Hengeler Mueller’s Hans-Jörg Ziegenhain: Green shoots emerging in German M&A
Hans-Jörg sees potential for growth in German M&A amidst global FDI scrutiny and valuation challenges.
By AnsaradaMon Mar 10 2025Mergers and acquisitions, Due diligence and dealmaking, Advisors

In this excerpt from our 2025 European M&A Outlook Report, which features insights from 12 leading European dealmakers, Hans-Jörg Ziegenhain, Partner at Hengeler Mueller, discusses the optimistic outlook for M&A in Germany, the exit environment, and volatility and variations in valuations. Deep dive into Hans-Jörg’s insights below.
Global M&A activity in 2024 was on the rise – certainly in value if not volume terms after a disappointing 2023 – do you expect more activity and how do you view the European M&A market for the next 18 months and beyond?
I am cautiously optimistic. We have recently seen a pick-up in M&A in Germany. Two major transactions were announced recently: ADNOC’s takeover of plastics manufacturer Covestro and the acquisition of energy meter maker Techem Group by [private equity group] TPG and [Singapore sovereign wealth fund] GIC. On top of this, Deutsche Bahn just signed the sale of logistics business DB Schenker to Danish transport and logistics group DSV – a significant transaction valued at around US$15 billion. These recent deals may pave the way for more to come.
The timing of these deals is interesting. While there have been rumours circulating for a while, we were not quite sure when the parties concerned were going to pull the trigger. The fact that deals are completing is a good sign, both in terms of the health of the markets and availability of financing.
The Schenker deal was financed almost entirely through a bridge financing mechanism, followed by a successfully placed capital increase. It is good to see these types of mechanisms working, and their success will hopefully encourage further deals.
Do you expect greater levels of protectionism and foreign direct investment (FDI) scrutiny globally in 2025? How should dealmakers prepare for potentially more complex transactions?
Back in 2016, Germany had almost no FDI controls. While certain controls were in place they were rarely relevant in practice. Today’s climate is different. There are hardly any larger deals which do not fall under FDI control. This is not only the case in Germany, but all over Europe and many other jurisdictions across the globe.
Dealmakers need to develop ways to adapt to the current climate. They have gained experience over the past years. In terms of expectations, we need to predict how governments will react to a certain transaction. We have certainly improved compared to, say, a few years ago. Break fees, for example, can be structured differently today in order to take FDI risk into account.
While antitrust risk has a long history of legal practice and jurisprudence, this is not the case for FDI risk. The situation is improving slightly, and we now have a better feeling for whether a deal will complete or not. We have learnt to adapt to the new normal, and I don’t think we’re going to see a loosening of FDI restrictions any time soon.

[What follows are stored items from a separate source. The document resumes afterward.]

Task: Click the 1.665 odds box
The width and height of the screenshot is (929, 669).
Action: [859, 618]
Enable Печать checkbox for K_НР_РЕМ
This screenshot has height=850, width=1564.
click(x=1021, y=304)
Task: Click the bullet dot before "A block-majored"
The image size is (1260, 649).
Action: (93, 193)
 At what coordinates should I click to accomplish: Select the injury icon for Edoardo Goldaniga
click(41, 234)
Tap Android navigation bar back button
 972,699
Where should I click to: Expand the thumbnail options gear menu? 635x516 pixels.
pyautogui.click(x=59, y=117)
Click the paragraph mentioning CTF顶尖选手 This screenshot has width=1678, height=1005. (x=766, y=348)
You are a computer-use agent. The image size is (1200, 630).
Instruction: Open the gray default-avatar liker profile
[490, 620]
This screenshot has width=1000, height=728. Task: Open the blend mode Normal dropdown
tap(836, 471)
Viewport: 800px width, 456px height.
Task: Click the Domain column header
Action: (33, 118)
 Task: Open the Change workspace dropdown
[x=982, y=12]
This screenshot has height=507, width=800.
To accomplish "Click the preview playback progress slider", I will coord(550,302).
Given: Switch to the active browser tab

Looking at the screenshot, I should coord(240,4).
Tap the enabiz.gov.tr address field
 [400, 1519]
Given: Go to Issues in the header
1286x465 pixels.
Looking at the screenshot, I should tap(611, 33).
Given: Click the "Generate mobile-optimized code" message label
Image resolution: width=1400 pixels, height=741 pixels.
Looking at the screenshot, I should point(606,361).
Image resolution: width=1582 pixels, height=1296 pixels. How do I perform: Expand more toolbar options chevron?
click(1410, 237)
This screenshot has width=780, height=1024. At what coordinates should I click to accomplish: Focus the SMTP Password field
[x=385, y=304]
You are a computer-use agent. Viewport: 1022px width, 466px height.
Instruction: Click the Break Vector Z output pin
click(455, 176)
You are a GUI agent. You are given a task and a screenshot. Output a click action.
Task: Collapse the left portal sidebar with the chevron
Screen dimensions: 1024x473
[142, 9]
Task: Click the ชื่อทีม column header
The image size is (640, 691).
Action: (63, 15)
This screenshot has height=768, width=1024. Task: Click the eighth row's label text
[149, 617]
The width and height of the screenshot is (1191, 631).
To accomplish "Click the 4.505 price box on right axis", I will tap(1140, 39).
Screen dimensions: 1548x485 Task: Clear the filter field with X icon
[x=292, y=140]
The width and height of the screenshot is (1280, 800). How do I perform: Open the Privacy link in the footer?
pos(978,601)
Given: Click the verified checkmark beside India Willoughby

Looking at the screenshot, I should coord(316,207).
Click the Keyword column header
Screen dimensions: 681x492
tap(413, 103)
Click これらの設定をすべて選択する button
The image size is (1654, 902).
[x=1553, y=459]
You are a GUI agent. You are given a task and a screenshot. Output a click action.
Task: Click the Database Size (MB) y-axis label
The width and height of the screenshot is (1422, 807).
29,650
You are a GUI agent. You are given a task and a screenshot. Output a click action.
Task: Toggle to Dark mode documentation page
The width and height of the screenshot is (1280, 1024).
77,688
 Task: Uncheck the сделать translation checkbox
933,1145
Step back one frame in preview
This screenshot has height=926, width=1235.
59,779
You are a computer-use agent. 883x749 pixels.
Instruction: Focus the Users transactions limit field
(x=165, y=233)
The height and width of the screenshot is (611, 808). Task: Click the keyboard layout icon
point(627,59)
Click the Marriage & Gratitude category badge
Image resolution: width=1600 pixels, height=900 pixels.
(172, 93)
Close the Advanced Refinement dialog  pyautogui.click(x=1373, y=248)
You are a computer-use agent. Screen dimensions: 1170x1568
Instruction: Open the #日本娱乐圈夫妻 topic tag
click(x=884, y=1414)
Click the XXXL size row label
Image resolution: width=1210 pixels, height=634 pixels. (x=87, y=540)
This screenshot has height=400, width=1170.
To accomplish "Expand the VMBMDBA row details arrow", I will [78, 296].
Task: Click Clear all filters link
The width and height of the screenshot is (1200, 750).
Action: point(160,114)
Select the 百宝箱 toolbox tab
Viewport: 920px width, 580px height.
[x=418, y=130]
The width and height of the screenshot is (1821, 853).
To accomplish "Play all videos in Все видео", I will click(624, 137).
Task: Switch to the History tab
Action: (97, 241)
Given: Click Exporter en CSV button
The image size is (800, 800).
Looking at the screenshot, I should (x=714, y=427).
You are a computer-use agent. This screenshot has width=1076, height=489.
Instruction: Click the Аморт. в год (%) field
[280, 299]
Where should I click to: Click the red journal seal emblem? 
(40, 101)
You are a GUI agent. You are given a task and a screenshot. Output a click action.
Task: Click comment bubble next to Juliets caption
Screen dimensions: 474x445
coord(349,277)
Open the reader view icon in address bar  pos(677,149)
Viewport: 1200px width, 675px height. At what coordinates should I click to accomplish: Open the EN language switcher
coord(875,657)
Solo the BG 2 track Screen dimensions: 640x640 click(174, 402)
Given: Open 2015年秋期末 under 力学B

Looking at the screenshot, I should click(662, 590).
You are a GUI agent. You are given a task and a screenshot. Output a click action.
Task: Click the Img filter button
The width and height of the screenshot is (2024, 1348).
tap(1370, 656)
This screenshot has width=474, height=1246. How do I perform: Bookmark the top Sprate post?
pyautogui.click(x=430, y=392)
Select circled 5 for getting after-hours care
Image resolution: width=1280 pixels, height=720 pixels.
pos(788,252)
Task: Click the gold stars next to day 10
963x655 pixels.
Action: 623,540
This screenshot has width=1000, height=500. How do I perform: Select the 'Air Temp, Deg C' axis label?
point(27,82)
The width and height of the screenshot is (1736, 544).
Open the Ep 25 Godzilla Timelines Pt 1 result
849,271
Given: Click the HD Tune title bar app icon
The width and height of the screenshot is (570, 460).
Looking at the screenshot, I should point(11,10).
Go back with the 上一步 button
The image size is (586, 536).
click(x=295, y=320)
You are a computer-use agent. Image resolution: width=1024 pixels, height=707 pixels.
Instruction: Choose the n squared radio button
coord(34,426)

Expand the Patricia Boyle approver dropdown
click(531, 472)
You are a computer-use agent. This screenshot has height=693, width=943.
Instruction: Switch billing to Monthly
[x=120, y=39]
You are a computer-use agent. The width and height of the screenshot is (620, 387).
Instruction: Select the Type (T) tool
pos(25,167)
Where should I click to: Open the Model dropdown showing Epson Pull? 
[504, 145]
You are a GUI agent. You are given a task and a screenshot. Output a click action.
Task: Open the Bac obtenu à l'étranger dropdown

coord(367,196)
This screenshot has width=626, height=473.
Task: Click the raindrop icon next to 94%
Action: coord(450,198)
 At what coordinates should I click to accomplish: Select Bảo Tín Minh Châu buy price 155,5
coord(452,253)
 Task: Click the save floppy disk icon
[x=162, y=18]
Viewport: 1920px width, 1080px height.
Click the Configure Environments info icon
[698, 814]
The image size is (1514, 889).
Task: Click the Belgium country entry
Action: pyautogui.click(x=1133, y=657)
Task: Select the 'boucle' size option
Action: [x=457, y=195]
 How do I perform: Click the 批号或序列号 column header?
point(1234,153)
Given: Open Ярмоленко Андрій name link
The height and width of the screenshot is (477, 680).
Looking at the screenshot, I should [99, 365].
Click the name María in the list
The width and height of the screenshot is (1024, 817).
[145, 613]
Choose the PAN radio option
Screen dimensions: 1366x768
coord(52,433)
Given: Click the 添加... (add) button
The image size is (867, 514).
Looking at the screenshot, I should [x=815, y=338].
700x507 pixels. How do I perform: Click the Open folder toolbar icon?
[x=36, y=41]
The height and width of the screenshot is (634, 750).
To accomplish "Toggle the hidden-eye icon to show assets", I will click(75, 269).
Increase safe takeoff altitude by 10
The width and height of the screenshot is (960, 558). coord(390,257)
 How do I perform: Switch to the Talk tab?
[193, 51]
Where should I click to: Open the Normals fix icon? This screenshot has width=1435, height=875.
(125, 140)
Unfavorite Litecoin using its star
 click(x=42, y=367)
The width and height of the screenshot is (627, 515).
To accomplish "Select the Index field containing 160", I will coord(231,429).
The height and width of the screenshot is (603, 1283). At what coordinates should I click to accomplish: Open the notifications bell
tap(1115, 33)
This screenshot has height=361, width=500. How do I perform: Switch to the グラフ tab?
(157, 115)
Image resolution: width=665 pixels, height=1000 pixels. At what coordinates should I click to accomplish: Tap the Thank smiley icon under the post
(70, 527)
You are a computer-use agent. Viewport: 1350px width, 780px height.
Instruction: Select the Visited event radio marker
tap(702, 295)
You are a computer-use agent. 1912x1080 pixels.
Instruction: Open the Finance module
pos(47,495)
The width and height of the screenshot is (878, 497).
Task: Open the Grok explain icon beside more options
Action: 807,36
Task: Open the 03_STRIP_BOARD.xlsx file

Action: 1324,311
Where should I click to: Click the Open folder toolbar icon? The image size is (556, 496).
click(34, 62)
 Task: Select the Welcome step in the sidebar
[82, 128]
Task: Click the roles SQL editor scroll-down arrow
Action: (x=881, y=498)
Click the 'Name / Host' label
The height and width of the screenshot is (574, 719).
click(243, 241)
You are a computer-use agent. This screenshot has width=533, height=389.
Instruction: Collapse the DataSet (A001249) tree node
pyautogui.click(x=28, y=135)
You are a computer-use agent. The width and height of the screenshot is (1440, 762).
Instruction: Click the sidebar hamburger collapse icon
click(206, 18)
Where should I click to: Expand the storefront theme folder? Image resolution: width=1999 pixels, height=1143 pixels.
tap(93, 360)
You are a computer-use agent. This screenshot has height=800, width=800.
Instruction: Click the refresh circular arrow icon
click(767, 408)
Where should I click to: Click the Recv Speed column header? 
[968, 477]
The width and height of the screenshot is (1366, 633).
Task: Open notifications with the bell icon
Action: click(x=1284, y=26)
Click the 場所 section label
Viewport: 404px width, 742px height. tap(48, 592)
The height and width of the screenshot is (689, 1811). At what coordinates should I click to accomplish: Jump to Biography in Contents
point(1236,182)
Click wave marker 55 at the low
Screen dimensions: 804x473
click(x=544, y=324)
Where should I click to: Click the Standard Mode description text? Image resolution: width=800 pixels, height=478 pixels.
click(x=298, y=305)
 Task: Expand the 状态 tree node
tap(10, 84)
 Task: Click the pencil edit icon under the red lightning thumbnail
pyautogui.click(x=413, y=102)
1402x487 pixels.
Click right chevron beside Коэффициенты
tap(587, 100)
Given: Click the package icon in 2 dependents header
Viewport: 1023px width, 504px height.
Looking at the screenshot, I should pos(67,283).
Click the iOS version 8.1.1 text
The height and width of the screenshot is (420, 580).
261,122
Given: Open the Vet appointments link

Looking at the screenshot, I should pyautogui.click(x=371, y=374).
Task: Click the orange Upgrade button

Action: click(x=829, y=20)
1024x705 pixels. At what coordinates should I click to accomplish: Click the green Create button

What do you view as the major opportunities and challenges for PE firms going into 2025?
Let's start with the opportunities. The Schenker sale was a highly competitive process with both corporate and private equity interest. It presented a strong investment opportunity with certain untapped potential to transform it into an even more profitable business. Also distressed assets, or those with an element of distress, will continue to provide solid investment opportunities for investors going forward.
In terms of challenges, exits are proving a sticking point for PE firms. Since numerous past IPOs were not as successful as hoped for, in particular stock prices not being robust after the companies having been floated, exits for financial sponsors proved to be difficult. This means that, if a PE firm is sitting on, for example, an 80% stake, they may need to sell this below the initial IPO issue price. According to certain market observers, this is also the reason that we are seeing fewer IPO exits and an increasing backlog of deals.
Have you seen valuation multiples drop over the past year? If so, has this led to a mismatch in price expectations between buyers and sellers? How can dealmakers overcome this?
There are various tools available for dealmakers looking to close the valuation gap. Earn-out deals have risen in popularity over recent years. The upfront value of the deal is reduced, and the remainder of the purchase price is paid once, based on the asset’s performance over time. We are seeing these types of mechanisms used regularly within the current deal climate.
Valuations inevitably vary across sectors. Prices in certain high quality healthcare assets, for example, remain elevated. We are seeing the opposite in the automotive sector, with multiples dropping strongly depending on the type of asset. This volatility is causing new players to enter the market – funds looking to take assets apart. Their logic is that the sum of a business’ parts can exceed the company's value as a whole.
In auctions of the past, we may have seen between 10 and 15 large cap players in the first bidding round. This is rarely the case any longer. Instead, we are witnessing various deal specific funds entering the bidding process, as the market is far more differentiated compared with some 10 years ago.